After 12 years of our marriage, I finally decided to seek citizenship of United States. Travel was difficult with Indian passport. Getting a citizenship involved form filling and trips to USCIS again. However, it was done. I got my US passport and right away I filed papers to obtain a PIO card to enter India without a visa. PIO card stands for People of Indian Origin. It was similar to a green card in US, no voting rights but the card ensured hassle free entry to my country of birth where my loved ones live. After a few years, Indian government decided to discontinue with PIO card and I had to convert my card to OCI one. OCI stands for Overseas Citizen of India which gives the card holders the same rights as PIO card holders. The whole point of writing all is this to show that I ensured that my entry to India was never delayed or hampered. I filled forms, I planned ahead. I was in control for the most part.

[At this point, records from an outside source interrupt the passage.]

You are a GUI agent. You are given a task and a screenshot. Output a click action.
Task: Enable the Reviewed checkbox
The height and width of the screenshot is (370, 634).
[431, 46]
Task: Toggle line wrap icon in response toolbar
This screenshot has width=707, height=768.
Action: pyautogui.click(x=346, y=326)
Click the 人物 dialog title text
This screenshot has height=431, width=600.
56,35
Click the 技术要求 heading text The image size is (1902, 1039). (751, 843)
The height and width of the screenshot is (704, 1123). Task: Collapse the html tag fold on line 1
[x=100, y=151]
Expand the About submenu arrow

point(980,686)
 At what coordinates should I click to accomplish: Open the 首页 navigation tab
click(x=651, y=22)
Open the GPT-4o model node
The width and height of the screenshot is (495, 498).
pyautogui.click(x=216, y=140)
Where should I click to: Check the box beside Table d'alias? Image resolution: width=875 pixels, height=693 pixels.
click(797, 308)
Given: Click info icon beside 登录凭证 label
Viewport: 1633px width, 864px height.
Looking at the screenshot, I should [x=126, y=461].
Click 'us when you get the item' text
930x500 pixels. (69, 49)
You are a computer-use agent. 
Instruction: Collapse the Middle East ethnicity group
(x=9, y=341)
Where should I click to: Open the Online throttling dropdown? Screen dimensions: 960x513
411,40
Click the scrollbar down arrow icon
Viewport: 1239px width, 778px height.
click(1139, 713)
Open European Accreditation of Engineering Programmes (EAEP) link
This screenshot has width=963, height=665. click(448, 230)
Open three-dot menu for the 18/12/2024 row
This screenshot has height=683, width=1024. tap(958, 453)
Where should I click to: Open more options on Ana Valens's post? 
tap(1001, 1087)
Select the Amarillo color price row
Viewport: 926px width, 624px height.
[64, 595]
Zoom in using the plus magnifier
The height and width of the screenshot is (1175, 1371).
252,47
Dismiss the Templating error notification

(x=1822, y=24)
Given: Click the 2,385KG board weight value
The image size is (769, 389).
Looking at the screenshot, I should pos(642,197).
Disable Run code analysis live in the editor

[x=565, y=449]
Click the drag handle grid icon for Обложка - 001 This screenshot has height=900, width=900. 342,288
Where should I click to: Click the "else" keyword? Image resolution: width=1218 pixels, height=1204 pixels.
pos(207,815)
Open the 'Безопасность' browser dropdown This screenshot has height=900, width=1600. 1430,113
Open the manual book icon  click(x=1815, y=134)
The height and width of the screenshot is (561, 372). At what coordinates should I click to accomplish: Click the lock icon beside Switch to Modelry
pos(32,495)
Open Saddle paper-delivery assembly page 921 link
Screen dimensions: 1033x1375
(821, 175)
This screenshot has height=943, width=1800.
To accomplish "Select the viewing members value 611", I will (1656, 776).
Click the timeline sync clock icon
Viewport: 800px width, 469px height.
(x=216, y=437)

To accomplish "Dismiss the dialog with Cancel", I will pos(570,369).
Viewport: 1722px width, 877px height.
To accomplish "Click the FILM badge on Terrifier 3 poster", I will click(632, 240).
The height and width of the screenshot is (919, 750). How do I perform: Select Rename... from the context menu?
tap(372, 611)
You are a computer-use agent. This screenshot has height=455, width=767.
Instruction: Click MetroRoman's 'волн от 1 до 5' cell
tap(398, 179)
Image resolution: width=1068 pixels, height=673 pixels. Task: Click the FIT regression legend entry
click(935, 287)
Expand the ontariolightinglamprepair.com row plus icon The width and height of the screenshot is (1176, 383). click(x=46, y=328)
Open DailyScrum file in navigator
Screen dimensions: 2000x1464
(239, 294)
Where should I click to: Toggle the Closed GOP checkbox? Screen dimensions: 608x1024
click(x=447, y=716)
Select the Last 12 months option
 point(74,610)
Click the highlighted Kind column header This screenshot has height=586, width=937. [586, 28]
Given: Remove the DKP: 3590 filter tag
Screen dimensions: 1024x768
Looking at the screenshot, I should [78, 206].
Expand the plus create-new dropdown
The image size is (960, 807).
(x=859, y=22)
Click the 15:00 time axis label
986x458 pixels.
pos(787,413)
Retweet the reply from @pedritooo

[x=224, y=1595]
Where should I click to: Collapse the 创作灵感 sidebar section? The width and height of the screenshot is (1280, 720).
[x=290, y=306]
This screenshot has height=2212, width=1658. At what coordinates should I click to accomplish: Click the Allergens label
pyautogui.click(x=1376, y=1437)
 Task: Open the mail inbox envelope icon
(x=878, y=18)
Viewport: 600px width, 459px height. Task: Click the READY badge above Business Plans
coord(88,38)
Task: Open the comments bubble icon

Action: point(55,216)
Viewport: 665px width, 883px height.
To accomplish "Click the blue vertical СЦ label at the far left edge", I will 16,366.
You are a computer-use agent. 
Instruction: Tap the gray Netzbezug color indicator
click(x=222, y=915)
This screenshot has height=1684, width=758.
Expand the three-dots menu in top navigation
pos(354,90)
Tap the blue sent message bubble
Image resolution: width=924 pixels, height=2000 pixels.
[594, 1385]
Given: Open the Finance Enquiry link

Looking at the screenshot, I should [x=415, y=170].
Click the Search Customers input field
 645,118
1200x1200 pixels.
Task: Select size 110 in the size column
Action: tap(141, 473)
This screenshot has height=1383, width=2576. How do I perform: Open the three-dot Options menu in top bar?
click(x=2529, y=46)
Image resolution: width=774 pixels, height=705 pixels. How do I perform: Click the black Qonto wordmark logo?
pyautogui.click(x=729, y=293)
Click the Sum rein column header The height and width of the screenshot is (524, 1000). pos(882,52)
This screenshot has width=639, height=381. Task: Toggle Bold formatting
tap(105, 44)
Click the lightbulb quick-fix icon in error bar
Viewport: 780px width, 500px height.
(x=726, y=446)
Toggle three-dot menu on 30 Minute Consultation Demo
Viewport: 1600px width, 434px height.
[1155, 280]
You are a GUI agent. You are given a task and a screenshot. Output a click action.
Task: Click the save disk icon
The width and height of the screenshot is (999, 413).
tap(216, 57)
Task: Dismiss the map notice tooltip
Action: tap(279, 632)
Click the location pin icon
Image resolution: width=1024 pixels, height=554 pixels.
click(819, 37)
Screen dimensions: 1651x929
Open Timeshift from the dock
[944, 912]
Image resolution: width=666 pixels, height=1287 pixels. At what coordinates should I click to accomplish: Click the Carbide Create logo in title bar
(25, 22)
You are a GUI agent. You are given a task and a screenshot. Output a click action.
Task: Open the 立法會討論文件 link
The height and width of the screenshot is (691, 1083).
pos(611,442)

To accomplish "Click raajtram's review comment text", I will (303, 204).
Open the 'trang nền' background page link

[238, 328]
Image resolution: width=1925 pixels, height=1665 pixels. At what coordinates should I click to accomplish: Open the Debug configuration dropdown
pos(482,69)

I used to worry about the 4 to 6 weeks that would take to renew my passport when the time came. I worried that if something happened to my parents in those 4 to 6 weeks I would not have any means to get to them. Now that worry seems so trivial. I worried about 4 – 6 weeks? I never thought a day would come when I would not be able to go to India for over a year. At the beginning of this nightmare, I was distraught and lived in agony. Then slowly I started realizing that the whole situation is not in my control. Pandemic taught me a valuable lesson to let go of things that I can not control. It was a hard lesson for someone like me, who likes to be in control but I did learn to let go.
I am a planner. I am planning to renew my passport and get my papers ready to go whenever I am able. But I am slowly learning to control my anxiety by chanting, “Let go of things beyond your control. Keep positive thoughts in your head. Let the negative go.”
There are nights when I still lie awake with disturbing thoughts. But then I count waves in my mind, breathe deeply and remind myself to let go. Easier said than done, but I try.